In our previous blog, we looked at Composable commerce as an upcoming trend in the digital commerce hype. Now we focus on Thing commerce. This concept has been around for a while and is becoming more popular. It basically means that every connected object can be a potential eCommerce opportunity. From smartphones to your home refrigerator, each connection collects data with the aim of repeat purchases based on certain parameters and preferences. When you’re running low on milk, your fridge could order more without the need for you to think about the transaction. On a bigger scale, businesses relying on equipment being fully stocked or 100% operable can stay ahead by having objects connected and making decisions before shortages or breakdowns occur.
A few areas where Thing commerce is hugely beneficial are:
Logistics – Full transparency of the complete supply chain process can be enabled by monitoring products from the moment an order is placed until the moment it is safely delivered in the hands of the customer.
Automate processes – Think of ink cartridges or washing detergent, these are products that run out eventually. These can be reordered when supplies reach a certain limit for homes as well as businesses, streamlining the whole process for everyone involved. Better stock management reduces cost and increases productivity.
Customer engagement – By producing smart ‘things’, businesses can stay top of mind with their customers for extended periods by communicating with them. Advising, offering assistance and general communication with people through products facilitates stronger brand recognition and trust.
The complaint or returns process – Imagine you have bought a broken headset and the device sends the information about the failure to the store.
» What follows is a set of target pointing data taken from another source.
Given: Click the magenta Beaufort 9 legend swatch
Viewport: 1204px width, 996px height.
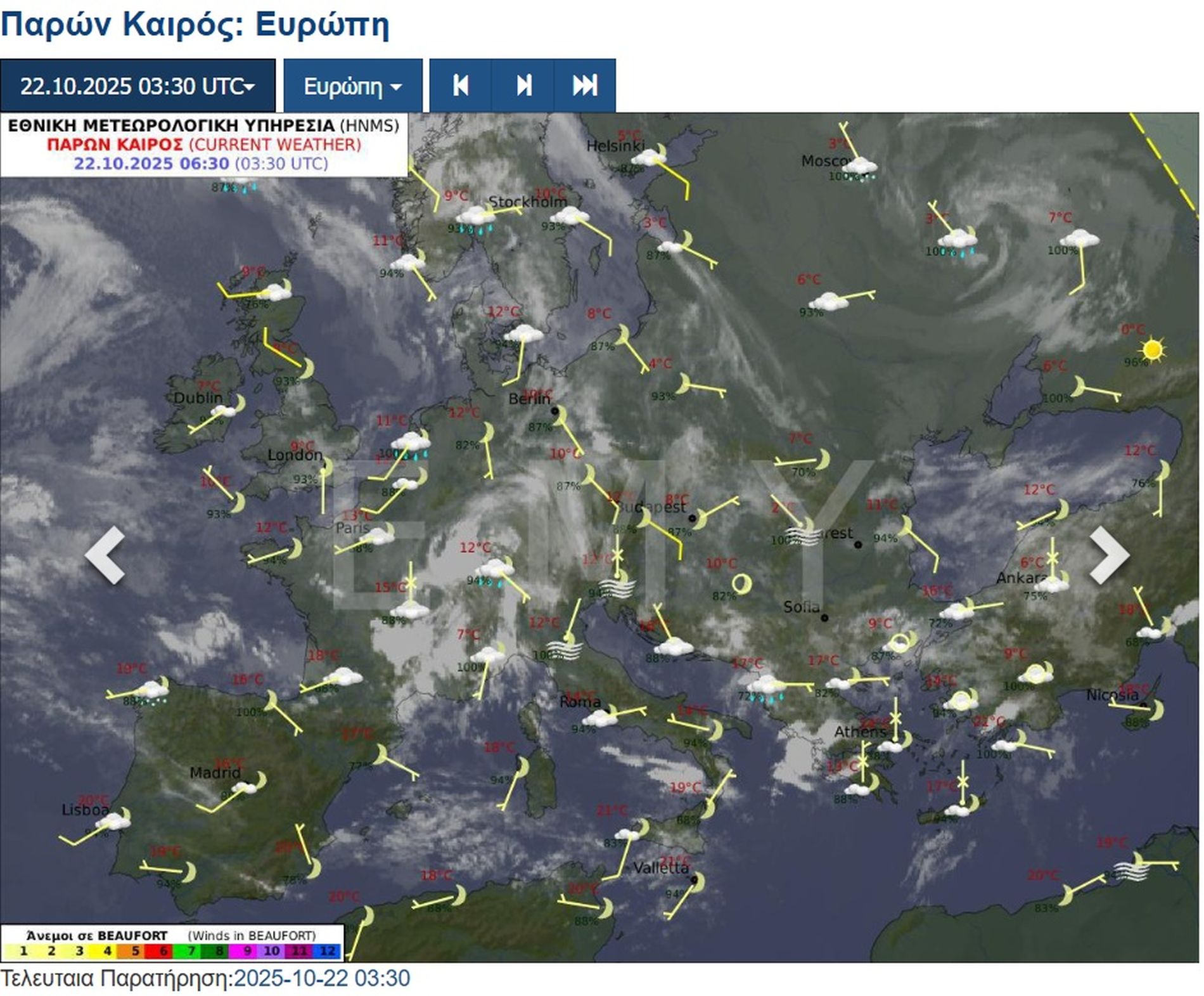Looking at the screenshot, I should pyautogui.click(x=246, y=951).
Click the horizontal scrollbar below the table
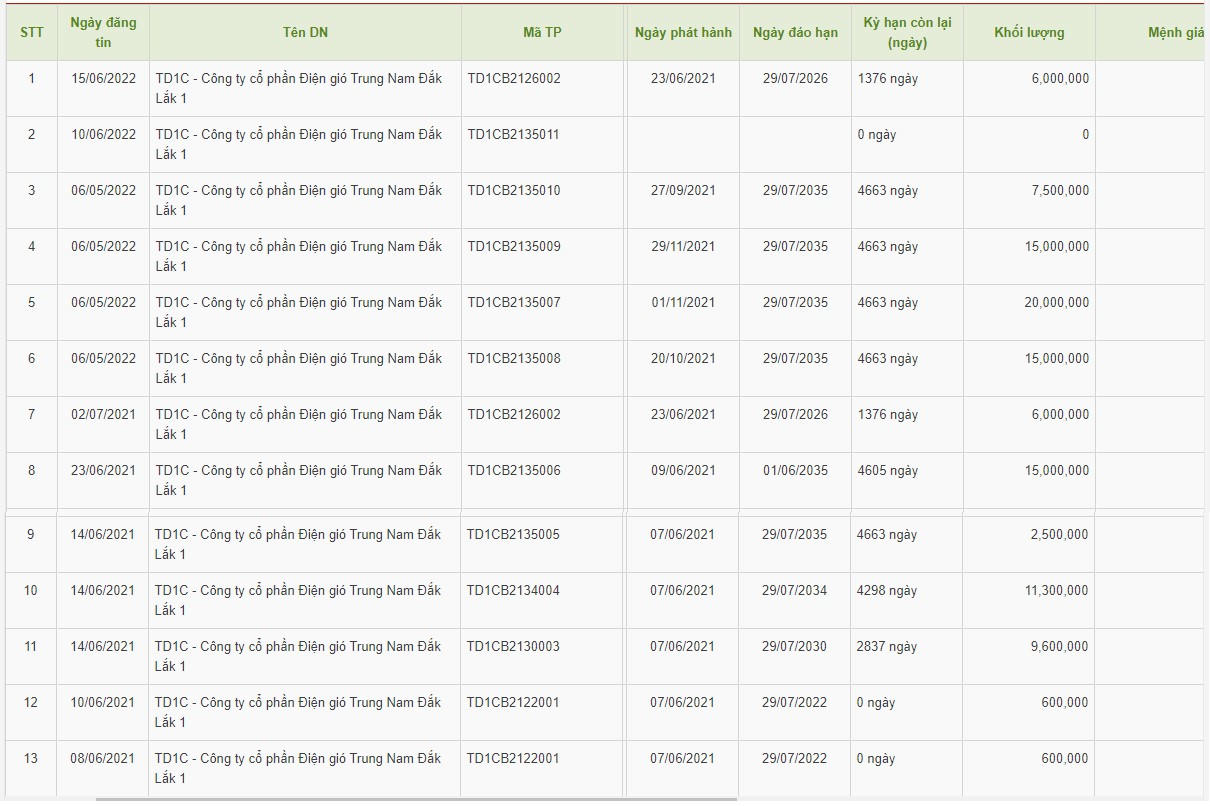Viewport: 1210px width, 806px height. pyautogui.click(x=416, y=800)
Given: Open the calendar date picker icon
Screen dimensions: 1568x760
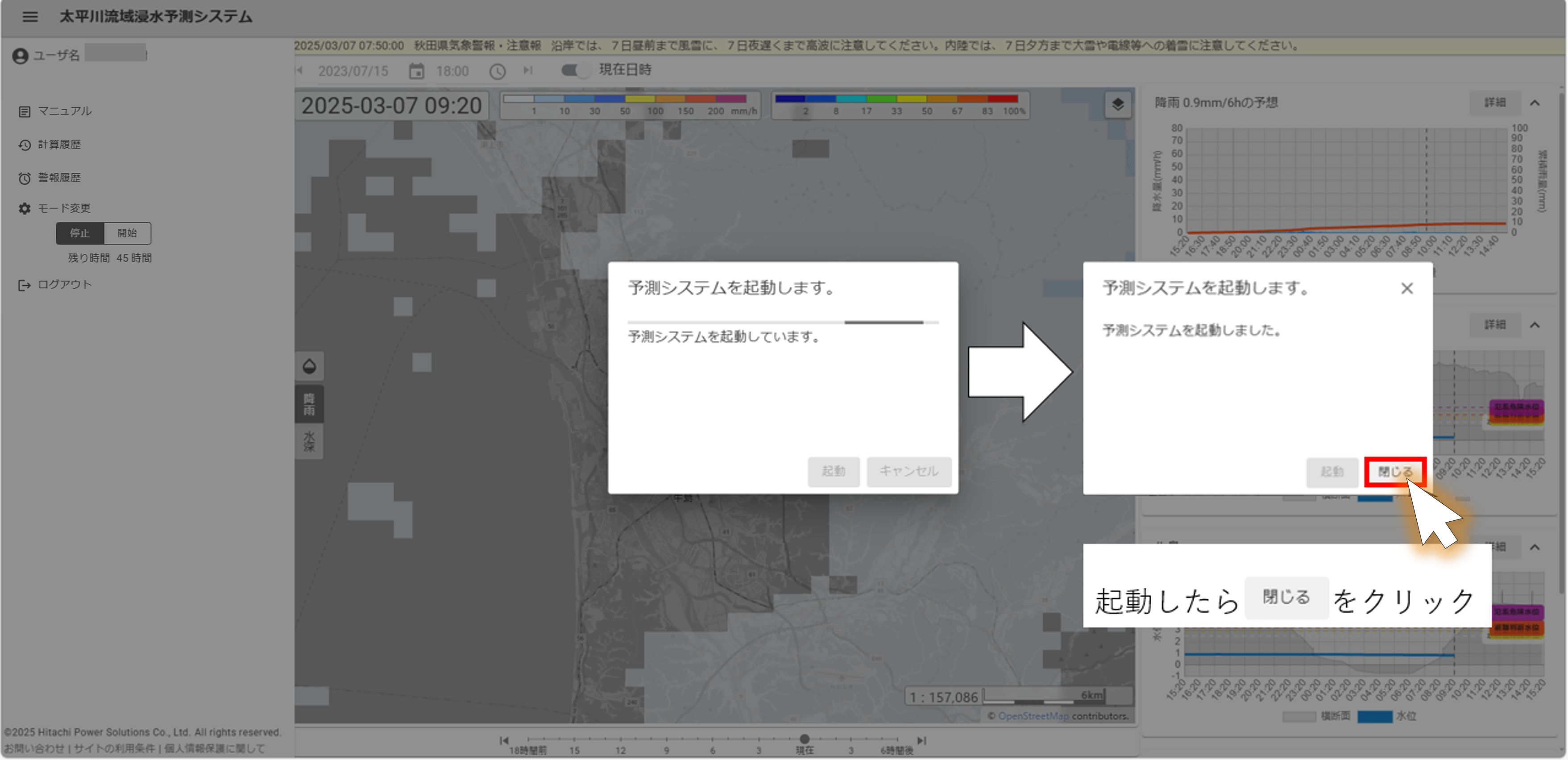Looking at the screenshot, I should click(x=416, y=71).
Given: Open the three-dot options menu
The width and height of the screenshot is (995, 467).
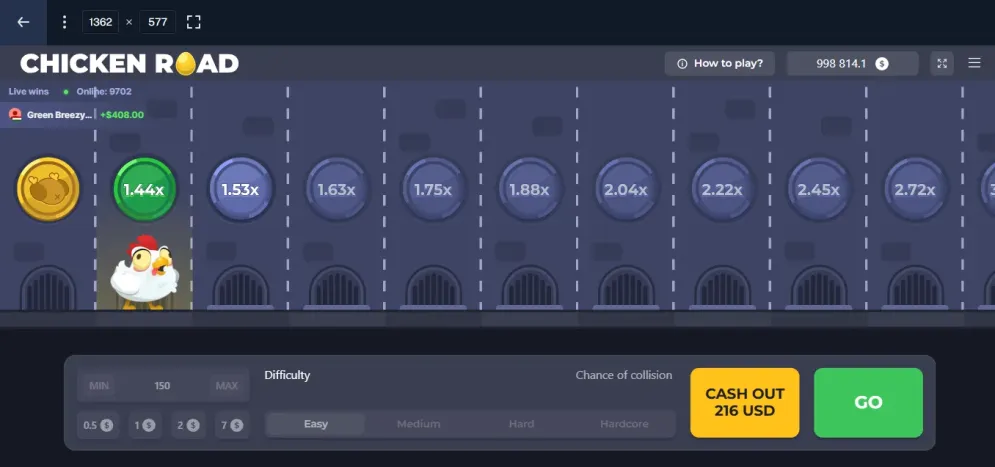Looking at the screenshot, I should [64, 22].
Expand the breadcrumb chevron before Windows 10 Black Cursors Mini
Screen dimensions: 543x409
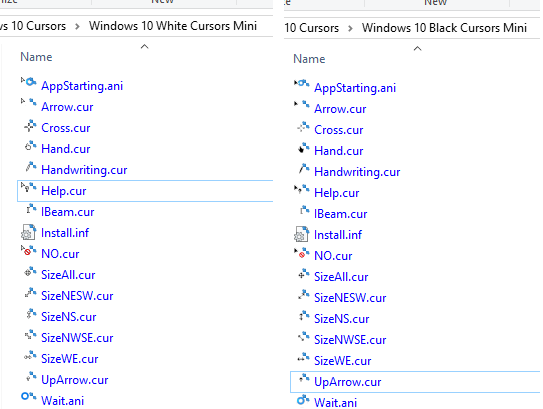[350, 28]
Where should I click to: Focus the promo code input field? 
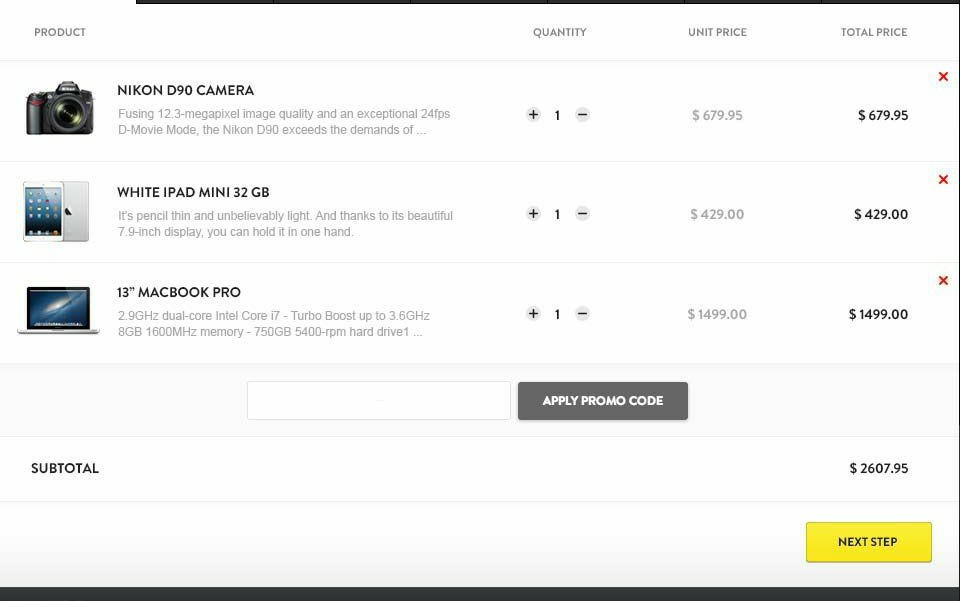(378, 401)
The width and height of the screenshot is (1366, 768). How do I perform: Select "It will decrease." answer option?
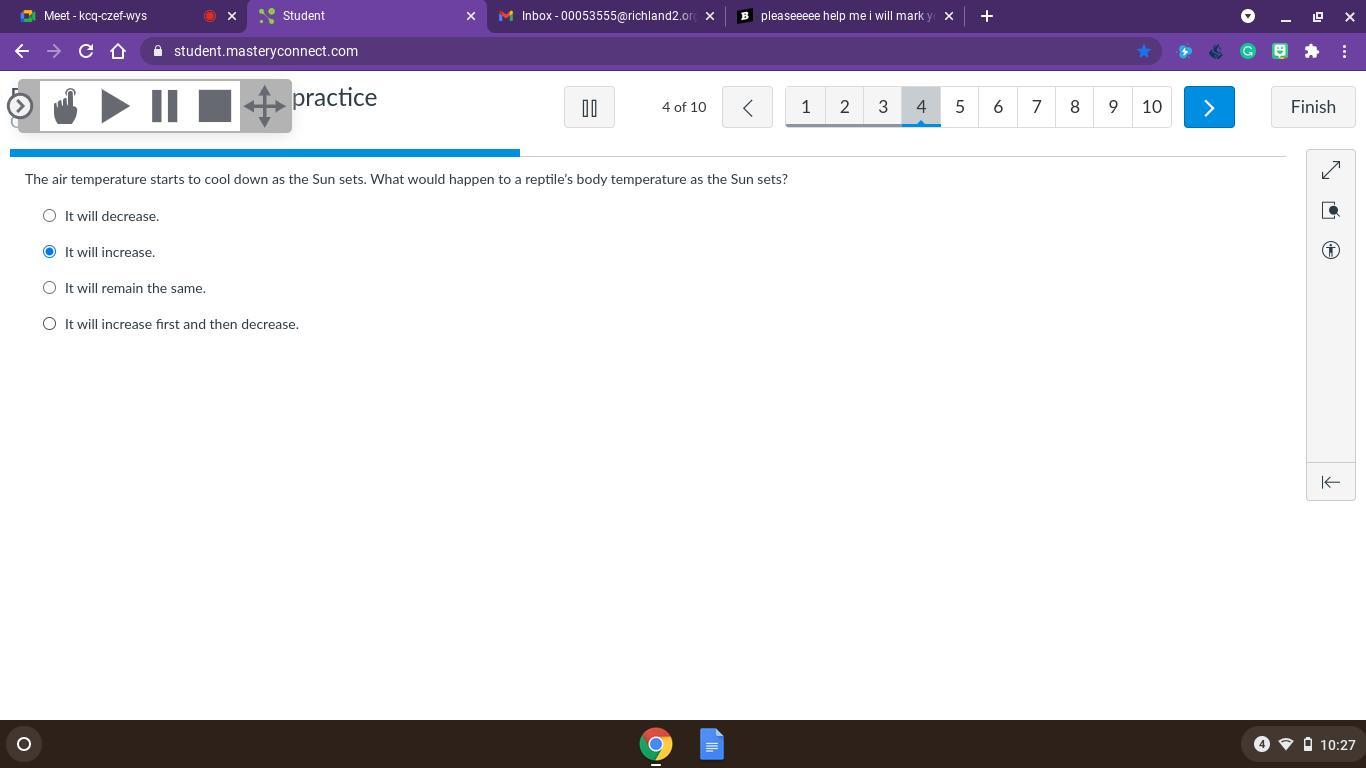click(49, 216)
A customer service employee receives the information about the need for replacement of equipment and orders a courier in advance. The whole complaint process is fast, efficient and replaces the failed object before the customer has time to get frustrated.
Another driving factor in Thing commerce is data collection. Knowing customer preferences and needs give companies the ability to further personalise and perfect their buying experience. By appealing to customer needs and understanding their behaviour, companies can effectively tailor products and services to hit the mark every time.
How are the products enabled? In short, through sensors. Bluetooth sensors, in-built GPS sensors and others detect, gather and send all kinds of information to the internet to be used by all kinds of companies. The continuous communication of various devices with intelligent sensors and functions, data exchange with other devices, and the Internet is likely to develop further and to become an indispensable part of digital commerce strategies.